◆ Aim 1 ◆
Based on the ÜberIterator passage, decide whether each statement below agrees with it: (a) The ÜberIterator saves its results to a file. (b) The &RandomSeed tag should be set to 1.0. (c) The FromCam run mode picks parameter sets randomly. Answer yes or no for each, quoting the deciding words of the passage.

◆ Selected extract ◆
────────
6.2. Restricting Parameter Values Relative to Each Other

There is a slightly-less-than-mature mechanism (ParameterRule objects) for enforcing mutual constraints on parameters. See iterator files provided by tutorials for some examples.

6.3. Searching Multiple Times using the ÜberIterator

Although it may be useful to run an Iterator a single pass at a time (in order to check that it's working), you will most often want to run an Iterator many times. This can get tedious to do by hand, so Ingeneue includes a super Iterator (called the ÜberIterator) which can run any number of Iterators and StoppingConditions again and again, each time starting from a different initial set of model parameters, and saving the results to a file. A simple use of this ÜberIterator is to pick random parameter combinations, run the model with a StoppingCondition that recognizes a given pattern, and save each parameter combination and the score it got to an output file. More complex uses might involve using an Iterator to optimize the score from that initial parameter set, feeding the same parameter set to multiple Iterators, or even using a series of Iterators and StoppingConditions in which the set of parameters that emerges from the first one gets fed to the second one, and on down the line. The ÜberIterator is a complicated thing to use and at some point we'll probably clean it up or replace it with a macro language. In the meantime, here's a brief explanation of some of its capabilities. An ÜberIterator file has the following basic structure: &Iterator ÜberIterator "UI.txt"

&OutfileName acsc11_15.txt
   &RunMode Random
   &Evaluators
      &Iterator I1 StartAtBeginning Savefinalpars
         &< IteratorName >
         < IteratorParameters >
      &endIterator
   &endEvaluators
   &ParamsToVary
      < Parameters >
   &endParamsToVary
&endHeader

The top part of the file sets a few flags and parameters that govern the behavior of the ÜberIterator. These can include the following:

Table 4
&RunMode

Specifies where to get sets of parameter values. Set this to one of the following:

  • Random – pick parameter sets randomly from a uniform distribution (for parameters that are Linear) or a log-uniform distribution (for parameters that are Logarithmic).
  • FromCam – use the currently selected parameter sets in the most recently loaded Cam file.
&MaxStepFraction
This is probably a relic, but set it to 1.0
&OutpathName
This tells the ÜberIterator where to write its output file; specify it as a Unix-style path name (i.e. directories separated by a '/')
&OutfileName
Alternative to the tag above. This is the base name for the output from the ÜberIterator.
&RandomSeed
Seed for the random number generator; this can be useful in debugging because you'll get a reproducible series of values.

The next part of the ÜberIterator file describes the gauntlet of other Ingeneue objects you would like the ÜberIterator to run each parameter set along. The ÜberIterator can run regular Iterators and can also run the loaded model with a given StoppingCondition or Experiment (not covered here). You can make a whole list of objects that you would like the ÜberIterator to run, and you can have each object start from the same initial parameter set or you can have each object use the parameter set returned by the previous object (e.g. from an optimizer which changes the values of the parameters). You also have choices about when to save parameter sets to the output file.
────────
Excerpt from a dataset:
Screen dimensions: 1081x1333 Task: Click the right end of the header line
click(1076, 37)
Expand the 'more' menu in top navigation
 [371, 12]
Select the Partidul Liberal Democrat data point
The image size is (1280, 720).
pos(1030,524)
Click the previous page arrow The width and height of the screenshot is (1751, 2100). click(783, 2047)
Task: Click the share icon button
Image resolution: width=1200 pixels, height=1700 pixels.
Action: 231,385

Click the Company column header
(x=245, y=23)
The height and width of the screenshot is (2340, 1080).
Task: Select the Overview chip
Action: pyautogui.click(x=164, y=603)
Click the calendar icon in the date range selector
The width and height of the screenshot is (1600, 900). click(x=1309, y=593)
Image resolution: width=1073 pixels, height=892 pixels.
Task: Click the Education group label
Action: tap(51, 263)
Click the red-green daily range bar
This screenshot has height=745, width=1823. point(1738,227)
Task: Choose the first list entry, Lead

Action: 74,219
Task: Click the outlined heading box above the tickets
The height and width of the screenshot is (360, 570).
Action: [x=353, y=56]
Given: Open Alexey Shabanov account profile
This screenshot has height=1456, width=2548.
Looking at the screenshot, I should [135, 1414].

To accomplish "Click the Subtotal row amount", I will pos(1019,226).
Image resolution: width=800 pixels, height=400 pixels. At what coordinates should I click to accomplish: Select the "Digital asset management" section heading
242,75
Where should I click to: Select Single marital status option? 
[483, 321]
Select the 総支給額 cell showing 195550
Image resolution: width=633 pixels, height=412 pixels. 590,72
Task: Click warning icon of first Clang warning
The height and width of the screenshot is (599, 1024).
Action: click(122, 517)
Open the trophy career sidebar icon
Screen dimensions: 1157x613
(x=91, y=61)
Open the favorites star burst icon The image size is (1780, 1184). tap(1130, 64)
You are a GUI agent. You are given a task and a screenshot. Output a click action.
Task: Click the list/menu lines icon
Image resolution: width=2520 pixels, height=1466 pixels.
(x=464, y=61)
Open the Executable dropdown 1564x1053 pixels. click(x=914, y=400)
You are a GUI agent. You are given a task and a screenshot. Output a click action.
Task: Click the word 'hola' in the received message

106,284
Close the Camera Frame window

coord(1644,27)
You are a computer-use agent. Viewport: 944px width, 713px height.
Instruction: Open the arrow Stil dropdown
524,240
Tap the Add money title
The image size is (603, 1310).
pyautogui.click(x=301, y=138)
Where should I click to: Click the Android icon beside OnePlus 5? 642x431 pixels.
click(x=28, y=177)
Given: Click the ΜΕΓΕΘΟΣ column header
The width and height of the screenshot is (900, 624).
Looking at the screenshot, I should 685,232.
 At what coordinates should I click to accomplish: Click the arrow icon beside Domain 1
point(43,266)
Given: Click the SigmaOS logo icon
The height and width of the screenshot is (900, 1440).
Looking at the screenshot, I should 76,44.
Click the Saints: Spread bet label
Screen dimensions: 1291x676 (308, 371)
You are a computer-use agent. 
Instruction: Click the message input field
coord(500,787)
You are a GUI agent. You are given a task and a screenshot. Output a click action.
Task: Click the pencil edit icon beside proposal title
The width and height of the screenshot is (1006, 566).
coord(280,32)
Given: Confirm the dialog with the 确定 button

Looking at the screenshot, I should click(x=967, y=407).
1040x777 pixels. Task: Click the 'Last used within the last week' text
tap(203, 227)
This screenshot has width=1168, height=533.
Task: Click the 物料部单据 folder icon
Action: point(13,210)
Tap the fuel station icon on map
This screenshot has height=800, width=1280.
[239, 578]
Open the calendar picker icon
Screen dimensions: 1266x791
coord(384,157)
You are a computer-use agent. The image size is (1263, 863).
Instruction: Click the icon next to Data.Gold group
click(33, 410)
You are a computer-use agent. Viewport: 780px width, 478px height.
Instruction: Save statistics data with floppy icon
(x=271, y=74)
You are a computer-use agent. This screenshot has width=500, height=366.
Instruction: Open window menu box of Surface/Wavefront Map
────────
◆ Aim 2 ◆
Rewrite the rows starting at the line containing "Select the Partidul" and ending at the line containing "Action: tap(51, 263)", substituting "export icon" for "share icon" and leaving everything else unchanged. Give only those lines.

◆ Exercise result 1 ◆
(a) Yes: "saving the results to a file"
(b) No: "Seed for the random number generator; this can be useful in debugging because you'll get a reproducible series of values."
(c) No: "use the currently selected parameter sets in the most recently loaded Cam file."

◆ Exercise result 2 ◆
Select the Partidul Liberal Democrat data point
The image size is (1280, 720).
pos(1030,524)
Click the previous page arrow The width and height of the screenshot is (1751, 2100). click(783, 2047)
Task: Click the export icon button
Image resolution: width=1200 pixels, height=1700 pixels.
Action: 231,385

Click the Company column header
(x=245, y=23)
The height and width of the screenshot is (2340, 1080).
Task: Select the Overview chip
Action: pyautogui.click(x=164, y=603)
Click the calendar icon in the date range selector
The width and height of the screenshot is (1600, 900). click(x=1309, y=593)
Image resolution: width=1073 pixels, height=892 pixels.
Task: Click the Education group label
Action: tap(51, 263)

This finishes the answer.